* [TEXT SECTION]

Insider Transaction Report

Form 4Exit
Period: 2026-07-07
Transactions
  • Disposition to Issuer

    Common Stock

    [F1][F2]
    2026-07-07$2.06/sh402,833$829,8360 total
  • Disposition to Issuer

    Common Stock

    [F2]
    2026-07-07$2.06/sh9,000$18,5400 total(indirect: By Spouse)
  • Disposition to Issuer

    Company Stock Options

    [F3][F4]
    2026-07-07376,1100 total
    Exercise: $3.34Common Stock (376,110 underlying)
Footnotes (4)
  • [F1]Pursuant to the Agreement and Plan of Merger (the "Merger Agreement"), dated March 26, 2026, by and among the Issuer, Henkel US Operations Corporation ("Parent"), and Margot Acquisition Merger Sub, Inc. ("Merger Sub"), Merger Sub merged with and into the Issuer, with the Issuer surviving the Merger as a wholly owned subsidiary of Parent (the "Merger" and, together with the other transactions contemplated by the Merger Agreement, the "Transactions"). At the effective time of the Merger (the "Effective Time"), each share of Common Stock of the Issuer (each, a "Share") issued and outstanding immediately prior to the Effective Time was converted automatically into the right to receive $2.06 per Share in cash (the "Merger Consideration"), without interest, subject to any withholding of taxes required by applicable law.

* [BRIEF] According to the insider transaction report, on what date was the Merger Agreement signed?

* [PROVIDED MATERIAL]
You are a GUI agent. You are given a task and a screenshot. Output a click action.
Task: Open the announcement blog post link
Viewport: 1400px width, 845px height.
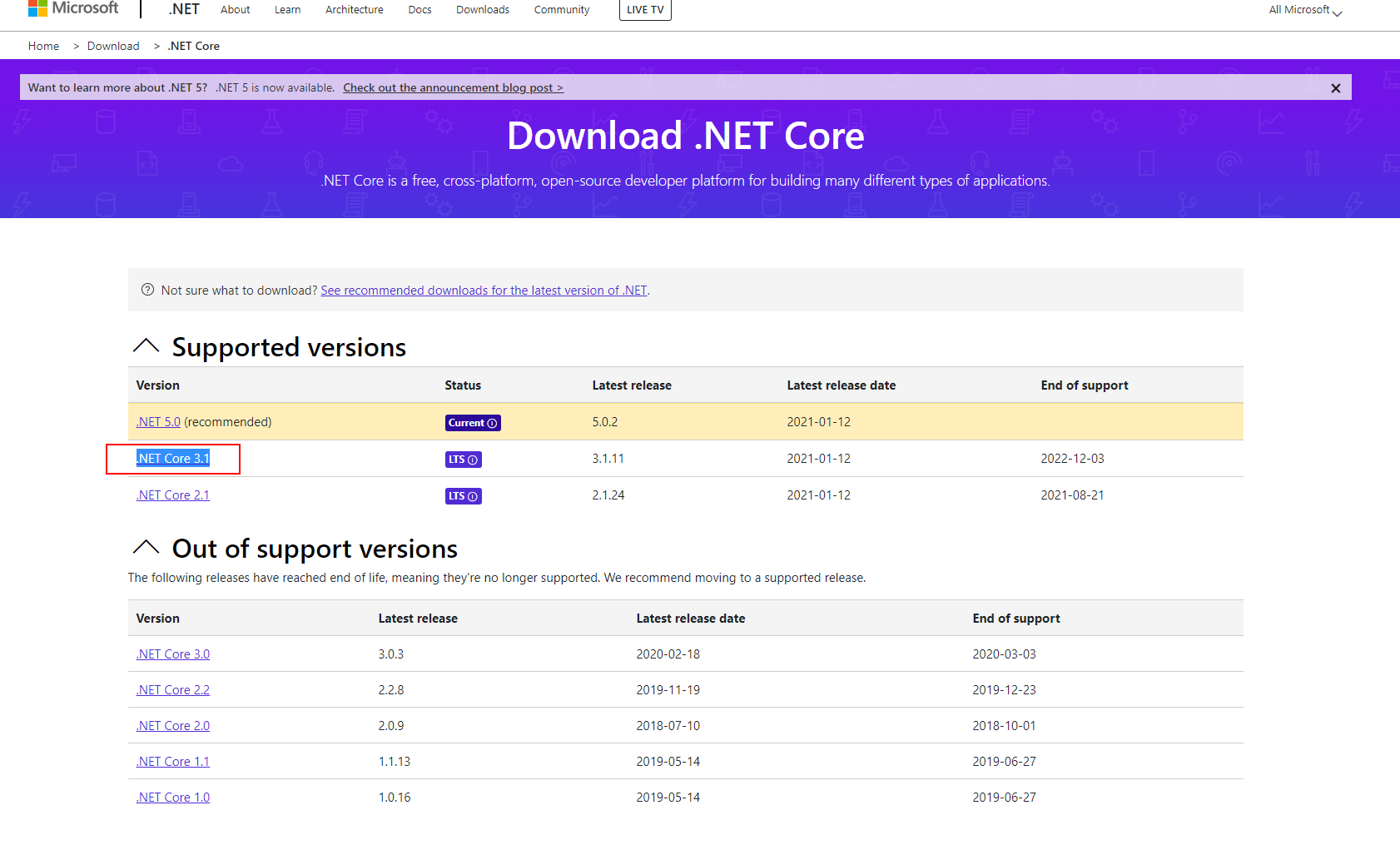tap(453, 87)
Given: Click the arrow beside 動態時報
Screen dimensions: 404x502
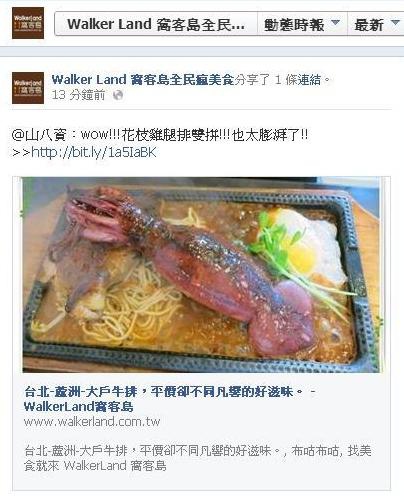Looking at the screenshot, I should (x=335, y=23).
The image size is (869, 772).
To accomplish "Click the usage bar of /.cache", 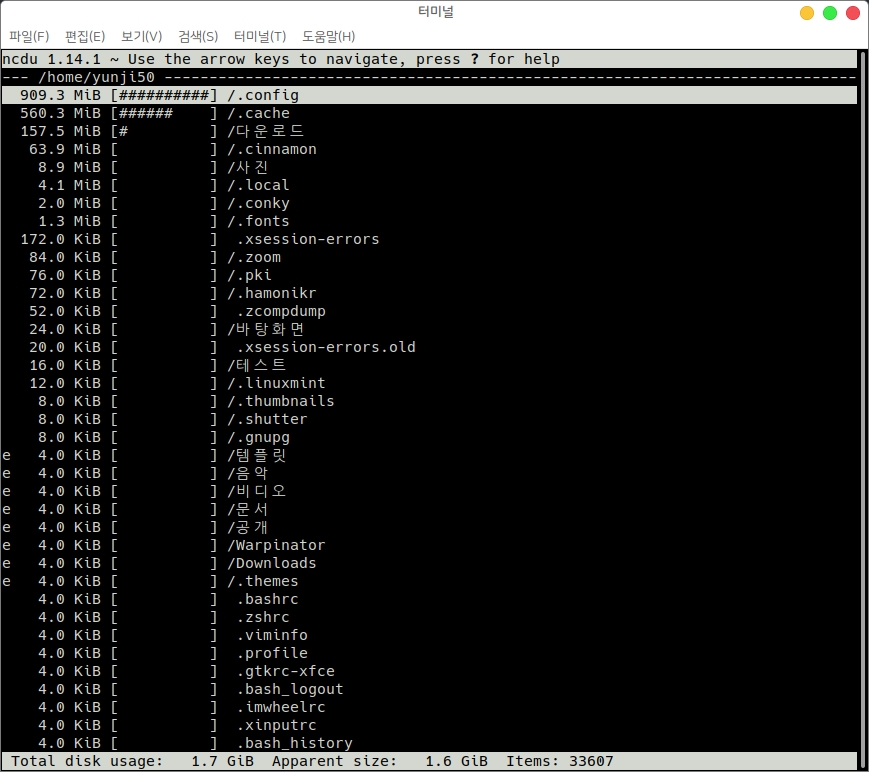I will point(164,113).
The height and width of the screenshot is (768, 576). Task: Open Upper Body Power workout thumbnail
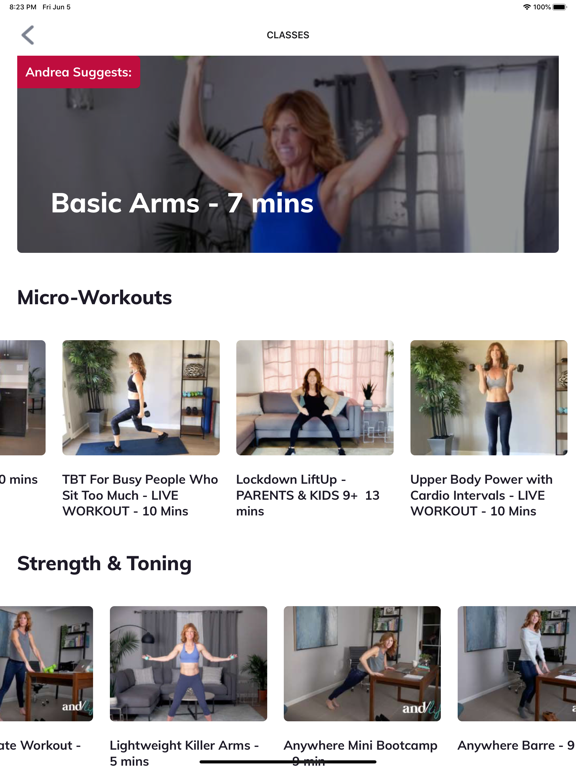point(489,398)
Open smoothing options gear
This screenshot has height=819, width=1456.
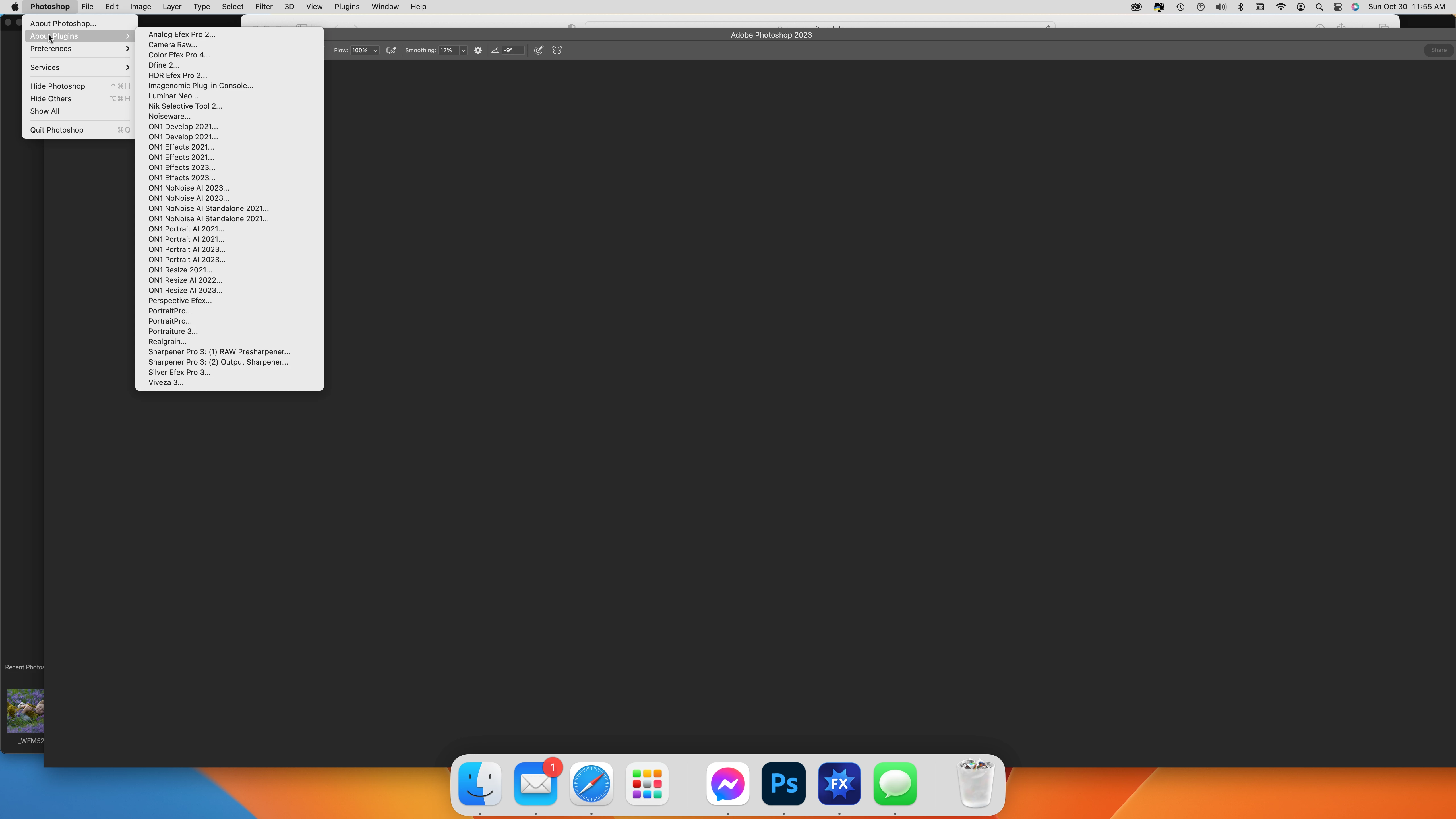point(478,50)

==

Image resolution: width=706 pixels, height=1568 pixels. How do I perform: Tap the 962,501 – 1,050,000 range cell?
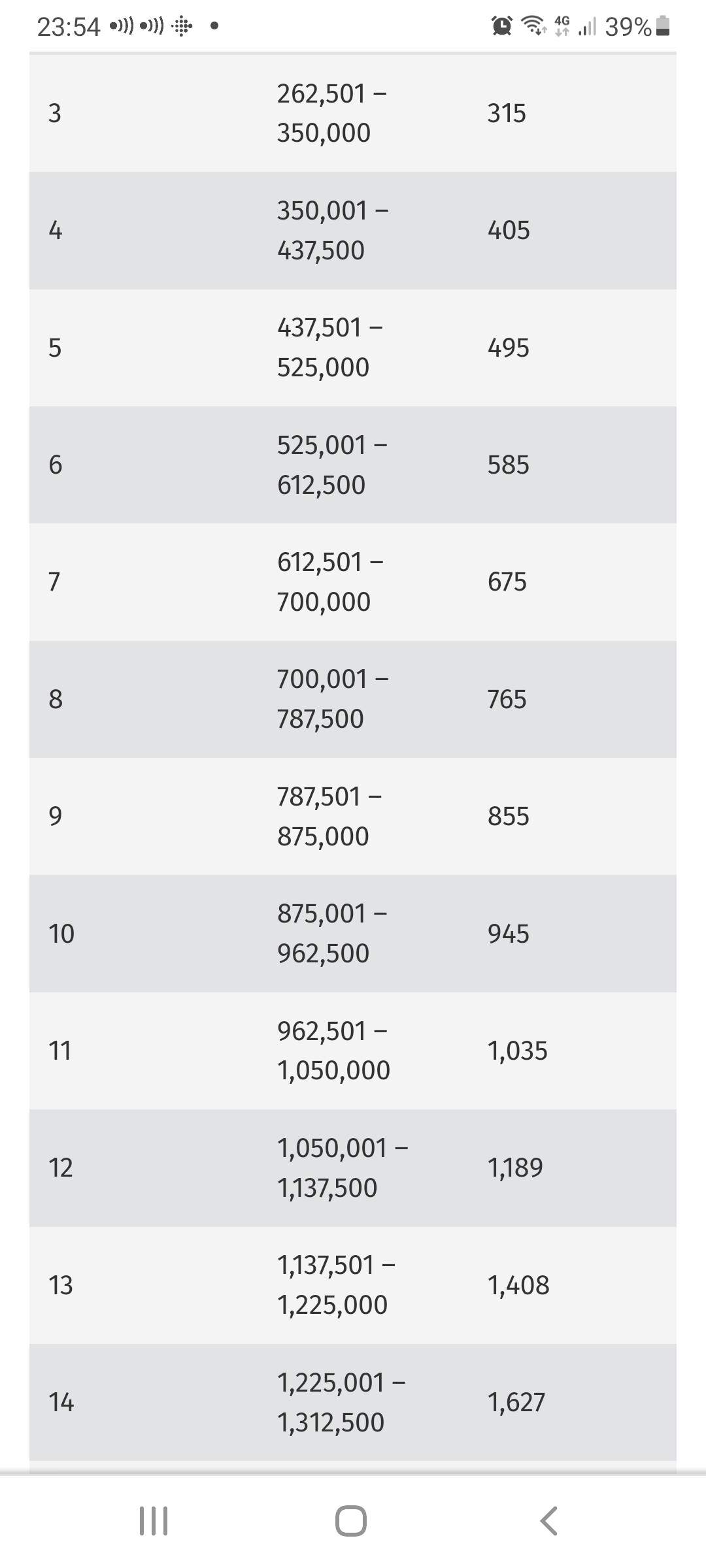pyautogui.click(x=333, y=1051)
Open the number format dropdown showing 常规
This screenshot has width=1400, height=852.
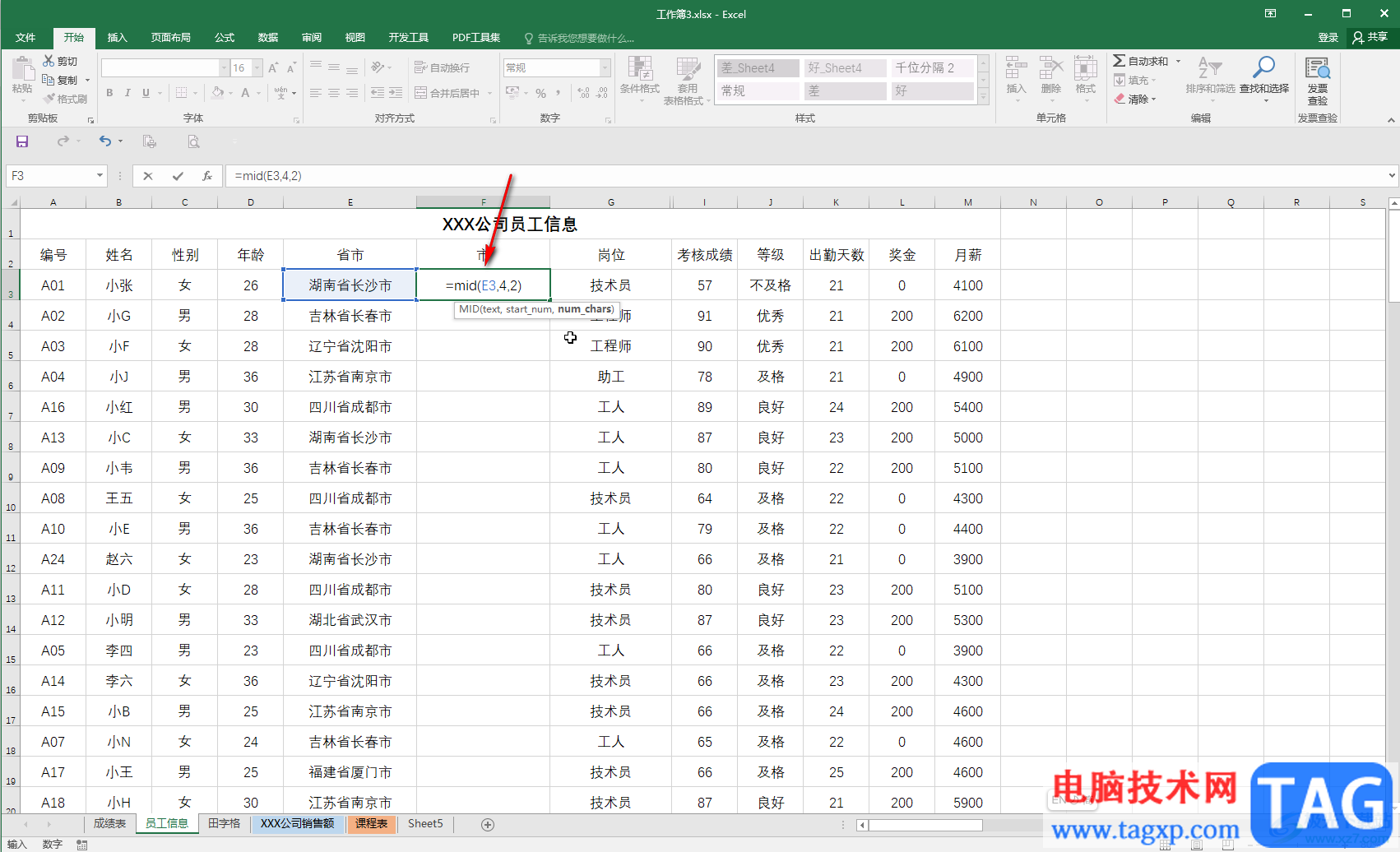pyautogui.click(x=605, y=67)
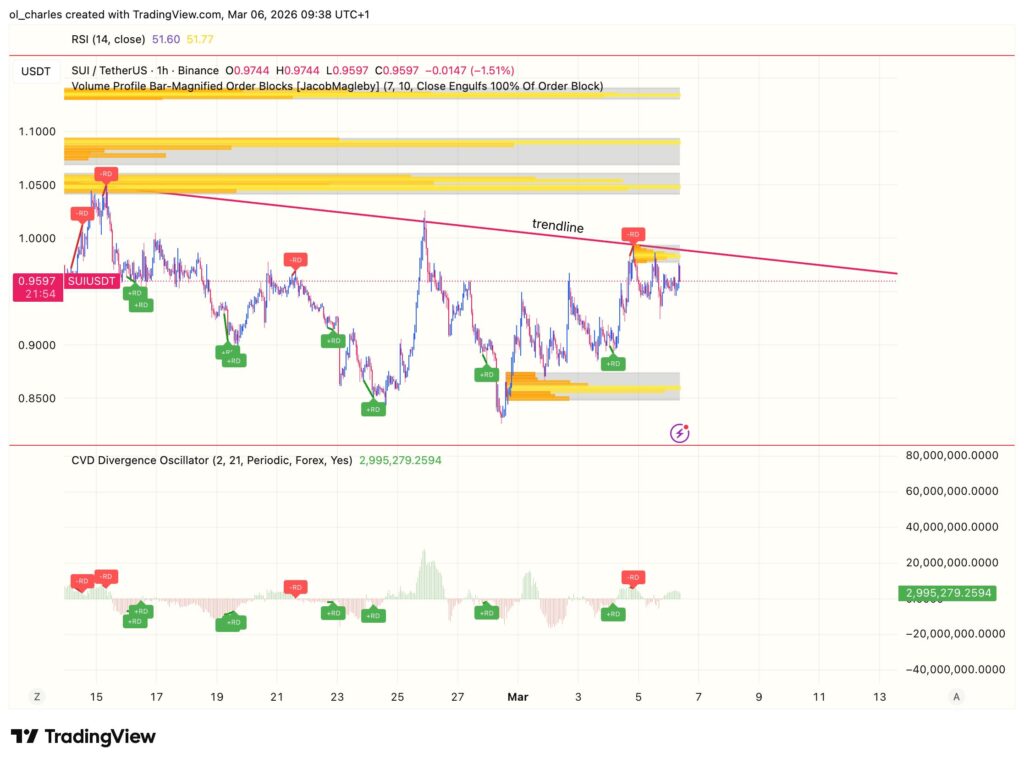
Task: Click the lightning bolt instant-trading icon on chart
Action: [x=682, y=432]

* [WRITTEN RESPONSE] March 26, 2026